== Task details ==
Below are some records; print every one of them exactly.

== Material provided ==

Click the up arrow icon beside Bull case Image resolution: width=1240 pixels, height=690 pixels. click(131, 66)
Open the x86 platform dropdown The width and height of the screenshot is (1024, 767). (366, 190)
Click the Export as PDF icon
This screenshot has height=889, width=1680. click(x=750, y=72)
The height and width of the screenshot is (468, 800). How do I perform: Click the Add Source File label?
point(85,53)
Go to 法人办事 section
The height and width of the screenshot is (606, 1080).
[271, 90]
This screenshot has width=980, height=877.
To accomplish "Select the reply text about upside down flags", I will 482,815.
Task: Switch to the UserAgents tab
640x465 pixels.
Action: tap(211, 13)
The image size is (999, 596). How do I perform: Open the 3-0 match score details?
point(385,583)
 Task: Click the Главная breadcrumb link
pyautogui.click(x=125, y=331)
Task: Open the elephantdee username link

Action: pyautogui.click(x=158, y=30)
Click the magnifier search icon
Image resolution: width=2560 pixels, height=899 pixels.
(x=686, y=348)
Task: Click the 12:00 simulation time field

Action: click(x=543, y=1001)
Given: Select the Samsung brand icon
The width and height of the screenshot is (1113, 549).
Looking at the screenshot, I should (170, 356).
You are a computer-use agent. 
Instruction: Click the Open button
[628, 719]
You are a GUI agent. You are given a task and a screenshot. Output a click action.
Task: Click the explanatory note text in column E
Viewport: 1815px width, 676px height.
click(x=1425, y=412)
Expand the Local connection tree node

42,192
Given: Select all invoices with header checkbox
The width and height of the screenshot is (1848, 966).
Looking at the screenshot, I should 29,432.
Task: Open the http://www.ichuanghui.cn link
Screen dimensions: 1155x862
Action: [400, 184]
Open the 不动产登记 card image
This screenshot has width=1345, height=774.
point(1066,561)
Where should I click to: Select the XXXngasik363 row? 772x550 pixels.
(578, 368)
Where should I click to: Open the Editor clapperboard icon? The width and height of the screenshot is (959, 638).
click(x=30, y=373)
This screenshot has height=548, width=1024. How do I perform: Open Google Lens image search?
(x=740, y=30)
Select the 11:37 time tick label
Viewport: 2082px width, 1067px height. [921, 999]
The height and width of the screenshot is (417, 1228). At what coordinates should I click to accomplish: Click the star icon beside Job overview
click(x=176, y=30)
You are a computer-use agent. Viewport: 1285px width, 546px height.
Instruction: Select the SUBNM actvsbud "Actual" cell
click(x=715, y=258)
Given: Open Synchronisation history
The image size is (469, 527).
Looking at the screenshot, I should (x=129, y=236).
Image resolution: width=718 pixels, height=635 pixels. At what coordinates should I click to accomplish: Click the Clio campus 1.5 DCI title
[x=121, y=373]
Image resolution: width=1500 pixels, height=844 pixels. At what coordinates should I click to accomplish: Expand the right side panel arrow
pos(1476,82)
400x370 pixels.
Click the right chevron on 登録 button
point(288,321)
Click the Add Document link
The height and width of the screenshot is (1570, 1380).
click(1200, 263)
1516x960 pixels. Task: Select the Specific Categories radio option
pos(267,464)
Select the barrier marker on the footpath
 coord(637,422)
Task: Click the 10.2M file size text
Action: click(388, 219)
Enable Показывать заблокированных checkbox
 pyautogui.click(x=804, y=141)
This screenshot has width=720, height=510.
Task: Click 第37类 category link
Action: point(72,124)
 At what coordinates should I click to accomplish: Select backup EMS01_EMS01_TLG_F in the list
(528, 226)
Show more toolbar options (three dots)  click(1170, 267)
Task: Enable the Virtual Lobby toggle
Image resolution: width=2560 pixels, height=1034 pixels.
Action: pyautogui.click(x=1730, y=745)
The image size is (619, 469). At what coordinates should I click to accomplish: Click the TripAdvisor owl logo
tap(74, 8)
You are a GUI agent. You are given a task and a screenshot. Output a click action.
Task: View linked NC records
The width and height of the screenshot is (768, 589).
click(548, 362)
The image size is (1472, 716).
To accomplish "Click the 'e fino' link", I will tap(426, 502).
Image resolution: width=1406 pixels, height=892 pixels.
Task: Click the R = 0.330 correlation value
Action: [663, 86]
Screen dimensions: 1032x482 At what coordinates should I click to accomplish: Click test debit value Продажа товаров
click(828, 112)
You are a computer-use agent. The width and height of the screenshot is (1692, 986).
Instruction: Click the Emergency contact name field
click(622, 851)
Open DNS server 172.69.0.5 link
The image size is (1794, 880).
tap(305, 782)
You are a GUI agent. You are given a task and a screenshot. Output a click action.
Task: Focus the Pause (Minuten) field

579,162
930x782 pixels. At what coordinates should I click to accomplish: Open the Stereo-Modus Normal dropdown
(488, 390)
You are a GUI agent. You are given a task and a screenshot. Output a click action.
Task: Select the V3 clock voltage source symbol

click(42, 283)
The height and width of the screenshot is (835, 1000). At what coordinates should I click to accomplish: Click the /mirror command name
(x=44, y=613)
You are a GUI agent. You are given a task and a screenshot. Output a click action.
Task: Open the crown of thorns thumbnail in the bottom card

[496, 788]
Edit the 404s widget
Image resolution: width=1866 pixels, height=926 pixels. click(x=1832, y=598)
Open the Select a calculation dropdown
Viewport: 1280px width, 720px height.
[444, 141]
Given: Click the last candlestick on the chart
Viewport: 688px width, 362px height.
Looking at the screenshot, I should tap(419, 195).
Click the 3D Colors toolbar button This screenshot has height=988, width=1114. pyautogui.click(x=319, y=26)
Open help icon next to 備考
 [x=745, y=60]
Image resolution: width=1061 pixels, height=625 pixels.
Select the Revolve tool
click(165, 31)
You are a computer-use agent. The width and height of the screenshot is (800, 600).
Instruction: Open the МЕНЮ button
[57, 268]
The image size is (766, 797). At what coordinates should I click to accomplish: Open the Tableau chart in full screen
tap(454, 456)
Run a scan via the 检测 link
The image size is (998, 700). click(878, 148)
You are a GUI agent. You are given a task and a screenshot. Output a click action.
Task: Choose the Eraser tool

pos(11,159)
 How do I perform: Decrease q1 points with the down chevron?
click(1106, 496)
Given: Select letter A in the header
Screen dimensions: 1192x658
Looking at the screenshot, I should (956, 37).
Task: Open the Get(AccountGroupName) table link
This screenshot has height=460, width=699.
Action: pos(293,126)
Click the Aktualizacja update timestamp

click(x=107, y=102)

== Finished exercise ==
Click the up arrow icon beside Bull case Image resolution: width=1240 pixels, height=690 pixels. click(131, 66)
Open the x86 platform dropdown The width and height of the screenshot is (1024, 767). (366, 190)
Click the Export as PDF icon
This screenshot has height=889, width=1680. click(x=750, y=72)
The height and width of the screenshot is (468, 800). How do I perform: Click the Add Source File label?
point(85,53)
Go to 法人办事 section
The height and width of the screenshot is (606, 1080).
[271, 90]
This screenshot has width=980, height=877.
To accomplish "Select the reply text about upside down flags", I will 482,815.
Task: Switch to the UserAgents tab
640x465 pixels.
Action: tap(211, 13)
The image size is (999, 596). How do I perform: Open the 3-0 match score details?
point(385,583)
 Task: Click the Главная breadcrumb link
pyautogui.click(x=125, y=331)
Task: Open the elephantdee username link

Action: pyautogui.click(x=158, y=30)
Click the magnifier search icon
Image resolution: width=2560 pixels, height=899 pixels.
(x=686, y=348)
Task: Click the 12:00 simulation time field

Action: click(x=543, y=1001)
Given: Select the Samsung brand icon
The width and height of the screenshot is (1113, 549).
Looking at the screenshot, I should (170, 356).
You are a computer-use agent. 
Instruction: Click the Open button
[628, 719]
You are a GUI agent. You are given a task and a screenshot. Output a click action.
Task: Click the explanatory note text in column E
Viewport: 1815px width, 676px height.
click(x=1425, y=412)
Expand the Local connection tree node

42,192
Given: Select all invoices with header checkbox
The width and height of the screenshot is (1848, 966).
Looking at the screenshot, I should 29,432.
Task: Open the http://www.ichuanghui.cn link
Screen dimensions: 1155x862
Action: [400, 184]
Open the 不动产登记 card image
This screenshot has width=1345, height=774.
point(1066,561)
Where should I click to: Select the XXXngasik363 row? 772x550 pixels.
(578, 368)
Where should I click to: Open the Editor clapperboard icon? The width and height of the screenshot is (959, 638).
click(x=30, y=373)
This screenshot has height=548, width=1024. How do I perform: Open Google Lens image search?
(x=740, y=30)
Select the 11:37 time tick label
Viewport: 2082px width, 1067px height. [921, 999]
The height and width of the screenshot is (417, 1228). At what coordinates should I click to accomplish: Click the star icon beside Job overview
click(x=176, y=30)
You are a computer-use agent. Viewport: 1285px width, 546px height.
Instruction: Select the SUBNM actvsbud "Actual" cell
click(x=715, y=258)
Given: Open Synchronisation history
The image size is (469, 527).
Looking at the screenshot, I should (x=129, y=236).
Image resolution: width=718 pixels, height=635 pixels. At what coordinates should I click to accomplish: Click the Clio campus 1.5 DCI title
[x=121, y=373]
Image resolution: width=1500 pixels, height=844 pixels. At what coordinates should I click to accomplish: Expand the right side panel arrow
pos(1476,82)
400x370 pixels.
Click the right chevron on 登録 button
point(288,321)
Click the Add Document link
The height and width of the screenshot is (1570, 1380).
click(1200, 263)
1516x960 pixels. Task: Select the Specific Categories radio option
pos(267,464)
Select the barrier marker on the footpath
 coord(637,422)
Task: Click the 10.2M file size text
Action: click(388, 219)
Enable Показывать заблокированных checkbox
 pyautogui.click(x=804, y=141)
This screenshot has width=720, height=510.
Task: Click 第37类 category link
Action: point(72,124)
 At what coordinates should I click to accomplish: Select backup EMS01_EMS01_TLG_F in the list
(528, 226)
Show more toolbar options (three dots)  click(1170, 267)
Task: Enable the Virtual Lobby toggle
Image resolution: width=2560 pixels, height=1034 pixels.
Action: pyautogui.click(x=1730, y=745)
The image size is (619, 469). At what coordinates should I click to accomplish: Click the TripAdvisor owl logo
tap(74, 8)
You are a GUI agent. You are given a task and a screenshot. Output a click action.
Task: View linked NC records
The width and height of the screenshot is (768, 589).
click(548, 362)
The image size is (1472, 716).
To accomplish "Click the 'e fino' link", I will tap(426, 502).
Image resolution: width=1406 pixels, height=892 pixels.
Task: Click the R = 0.330 correlation value
Action: [663, 86]
Screen dimensions: 1032x482 At what coordinates should I click to accomplish: Click test debit value Продажа товаров
click(828, 112)
You are a computer-use agent. The width and height of the screenshot is (1692, 986).
Instruction: Click the Emergency contact name field
click(622, 851)
Open DNS server 172.69.0.5 link
The image size is (1794, 880).
tap(305, 782)
You are a GUI agent. You are given a task and a screenshot. Output a click action.
Task: Focus the Pause (Minuten) field

579,162
930x782 pixels. At what coordinates should I click to accomplish: Open the Stereo-Modus Normal dropdown
(488, 390)
You are a GUI agent. You are given a task and a screenshot. Output a click action.
Task: Select the V3 clock voltage source symbol

click(42, 283)
The height and width of the screenshot is (835, 1000). At what coordinates should I click to accomplish: Click the /mirror command name
(x=44, y=613)
You are a GUI agent. You are given a task and a screenshot. Output a click action.
Task: Open the crown of thorns thumbnail in the bottom card

[496, 788]
Edit the 404s widget
Image resolution: width=1866 pixels, height=926 pixels. click(x=1832, y=598)
Open the Select a calculation dropdown
Viewport: 1280px width, 720px height.
[444, 141]
Given: Click the last candlestick on the chart
Viewport: 688px width, 362px height.
Looking at the screenshot, I should tap(419, 195).
Click the 3D Colors toolbar button This screenshot has height=988, width=1114. pyautogui.click(x=319, y=26)
Open help icon next to 備考
 [x=745, y=60]
Image resolution: width=1061 pixels, height=625 pixels.
Select the Revolve tool
click(165, 31)
You are a computer-use agent. The width and height of the screenshot is (800, 600).
Instruction: Open the МЕНЮ button
[57, 268]
The image size is (766, 797). At what coordinates should I click to accomplish: Open the Tableau chart in full screen
tap(454, 456)
Run a scan via the 检测 link
The image size is (998, 700). click(878, 148)
You are a GUI agent. You are given a task and a screenshot. Output a click action.
Task: Choose the Eraser tool

pos(11,159)
 How do I perform: Decrease q1 points with the down chevron?
click(1106, 496)
Given: Select letter A in the header
Screen dimensions: 1192x658
Looking at the screenshot, I should (956, 37).
Task: Open the Get(AccountGroupName) table link
This screenshot has height=460, width=699.
Action: pos(293,126)
Click the Aktualizacja update timestamp

click(x=107, y=102)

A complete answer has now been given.